__EXTRAIT DE PAGE__
Le franchiseur peut-il intervenir dans la gestion de son franchisé ?
La présente fiche analyse un problème typique pouvant intervenir dans le cadre d’un contrat de franchise : l’ingérence du franchiseur dans la gestion du commerce de son franchisé.
Une obligation d’assistance, pas un droit d’ingérence total
Comme nous l’avons vu dans un précédent numéro de notre série de fiches pratiques sur le contrat de franchise, diverses obligations pèsent sur le franchisé et son franchiseur. L’une de ces obligations retiendra ici particulièrement notre attention : l’obligation d’assistance du franchiseur à l’égard de son franchisé.
Cette obligation d’assistance est double :
- elle impose au franchiseur de tout mettre en œuvre pour que le franchisé démarre ses activités dans les meilleures conditions possibles ; et,
- elle impose au franchiseur de maintenir une assistance commerciale durant toute la durée du contrat de franchise.
Par exemple, le franchiseur aidera le franchisé à obtenir certaines autorisations (ex. : permis d’urbanisme, d’exploitation, agrément, certification, …), l’assistera dans sa campagne de publicité, ou encore lui prodiguera des conseils de gestion ou de production.
Cette obligation n’autorise toutefois pas le franchiseur à en faire trop, et à excéder ce qui a été prévu dans le contrat de franchise. Le franchiseur doit respecter l’autonomie de gestion de son franchisé et ne pas faire ingérence. En d’autres termes, le franchiseur fournit une aide, mais le franchisé prend seul les décisions qu’il estime les plus opportunes pour la gestion de son commerce.
Où se situe alors la limite entre les actes permis et ceux qui ne le sont pas ? Comment savoir dans quel(s) cas la responsabilité du franchiseur pourra être engagée pour ingérence ? [1] La question est plus simple que l’on ne pourrait le penser…
Première limite à l’ingérence : le contrat de franchise
1) Les termes du contrat sont importants
Il faut d’abord examiner ce que les parties ont convenu dans le contrat de franchise. Le contrat prévoit souvent des obligations d’assistance bien spécifiques.
Par exemple, si le contrat impose au franchiseur d’assister et de conseiller son franchisé pour le lancement de sa campagne publicitaire, cela ne l’autorise pas à choisir à la place de son franchisé le type de publicités retenues en définitive.
Il est donc important de rédiger un contrat clair, surtout en ce qui concerne la définition des obligations d’assistance à charge du franchiseur.
2) Le franchiseur qui se comporte comme le « dirigeant de fait » de la société franchisée, engage sa responsabilité en cas de faillite
L’article 530 du Code des sociétés [2] établit une responsabilité spéciale à charge des personnes qui ont commis une faute grave et caractérisée qui a contribué à la faillite d’une société. Cette règle concerne non seulement les administrateurs de la société mais également « toute autre personne qui a effectivement détenu le pouvoir de gérer la société » – communément appelée le « dirigeant de fait ».
Cette situation – bien que restreinte aux cas de faillite – peut trouver à s’appliquer aux contrats de franchise. Il suffit qu’un franchiseur prenne à la place du franchisé des décisions ayant entrainé la faillite de la société, alors que le contrat ne le lui permettait pas [3].

__TÂCHES À RÉALISER__
- a) Reproduisez tel quel le passage de la fiche sur l'ingérence du franchiseur qui commence par "Cette obligation n’autorise" et se termine par "de son commerce.".
- b) Dans les entrées, reprenez les lignes qui vont de celle contenant "You are a GUI" jusqu'à la fin, en remplaçant "click action" par "tap action" sans rien changer d'autre, et omettez les images.

Entrées sur les coordonnées cibles:
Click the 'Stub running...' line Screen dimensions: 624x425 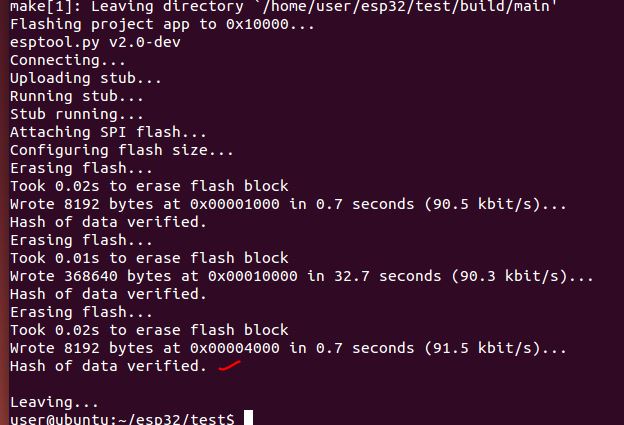[77, 114]
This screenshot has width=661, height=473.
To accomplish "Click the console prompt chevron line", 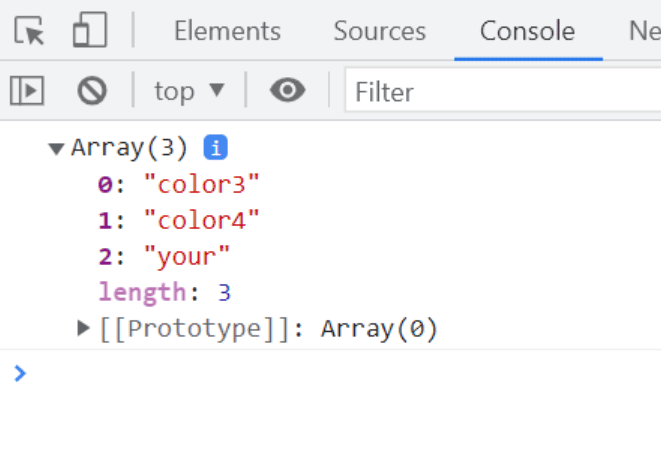I will [330, 374].
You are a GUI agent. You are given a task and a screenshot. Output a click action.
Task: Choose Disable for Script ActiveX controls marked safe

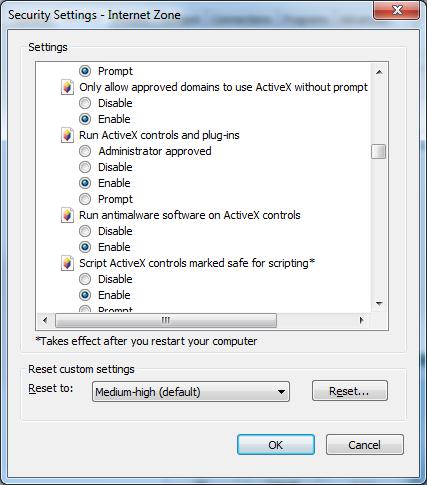coord(85,279)
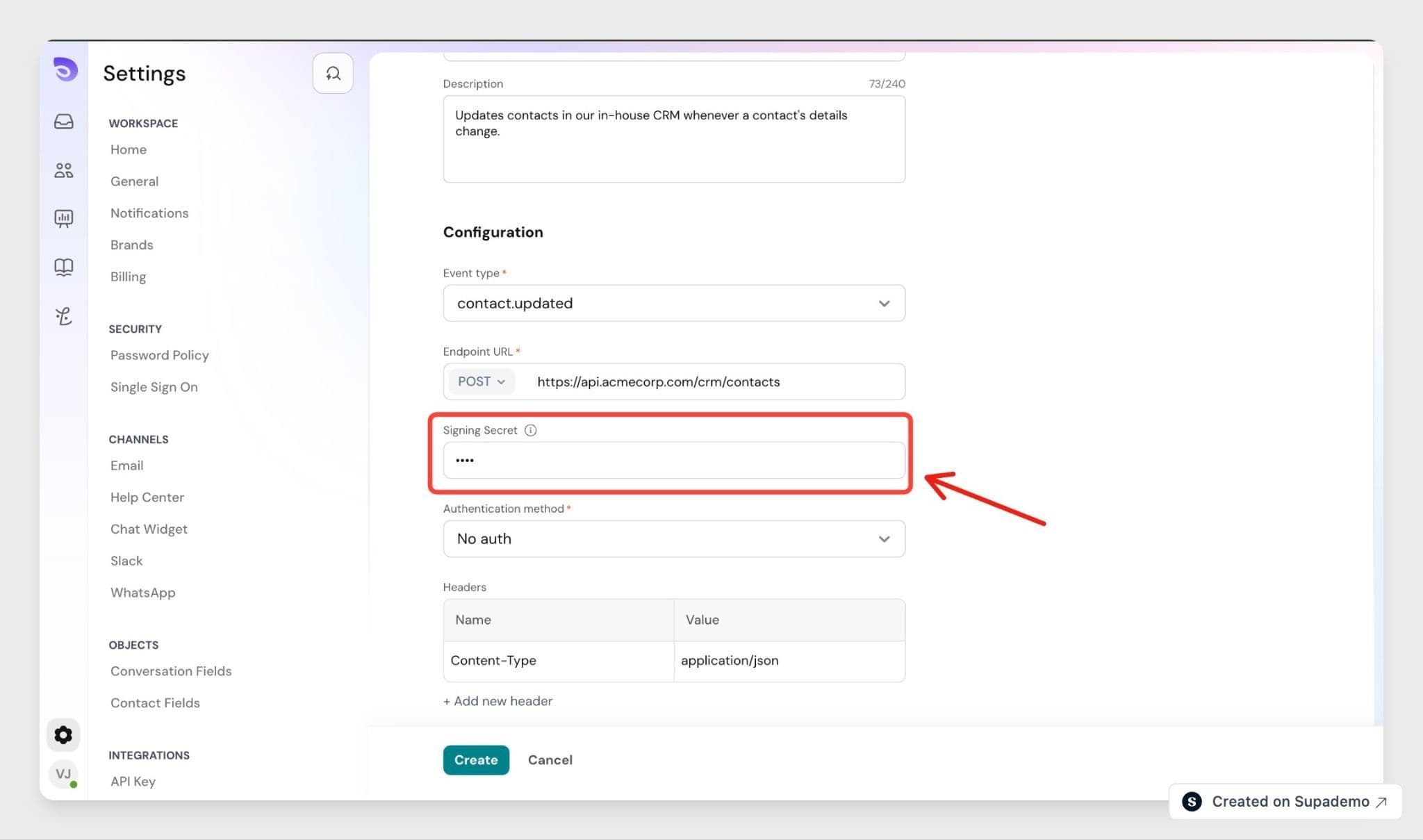Screen dimensions: 1423x840
Task: Open Single Sign On settings
Action: (x=154, y=387)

__RÉSULTATS DE L'EXERCICE__
- a)
Cette obligation n’autorise toutefois pas le franchiseur à en faire trop, et à excéder ce qui a été prévu dans le contrat de franchise. Le franchiseur doit respecter l’autonomie de gestion de son franchisé et ne pas faire ingérence. En d’autres termes, le franchiseur fournit une aide, mais le franchisé prend seul les décisions qu’il estime les plus opportunes pour la gestion de son commerce.

- b)
You are a GUI agent. You are given a task and a screenshot. Output a tap action.
Task: Choose Disable for Script ActiveX controls marked safe

coord(85,279)
Screen dimensions: 1423x840
Task: Open Single Sign On settings
Action: (x=154, y=387)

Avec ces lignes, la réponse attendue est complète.